> **Data section**:
* * * * * * *

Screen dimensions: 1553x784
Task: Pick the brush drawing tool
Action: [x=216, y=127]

* * * * * * *

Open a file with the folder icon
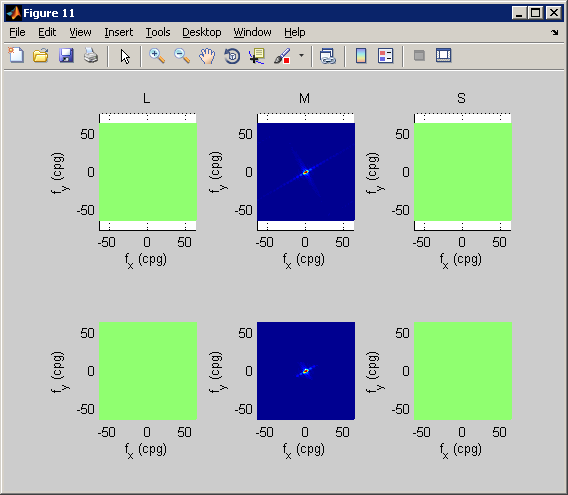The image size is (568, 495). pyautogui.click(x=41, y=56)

* * * * * * *

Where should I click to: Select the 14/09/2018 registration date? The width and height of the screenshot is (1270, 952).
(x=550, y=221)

* * * * * * *

> **Given request**:
Render everything from the line containing "Where should I" down to the line containing "(x=550, y=221)", both included, as a numbered list with blank lines omitted.

> **Exercise response**:
1. Where should I click to: Select the 14/09/2018 registration date? The width and height of the screenshot is (1270, 952).
2. (x=550, y=221)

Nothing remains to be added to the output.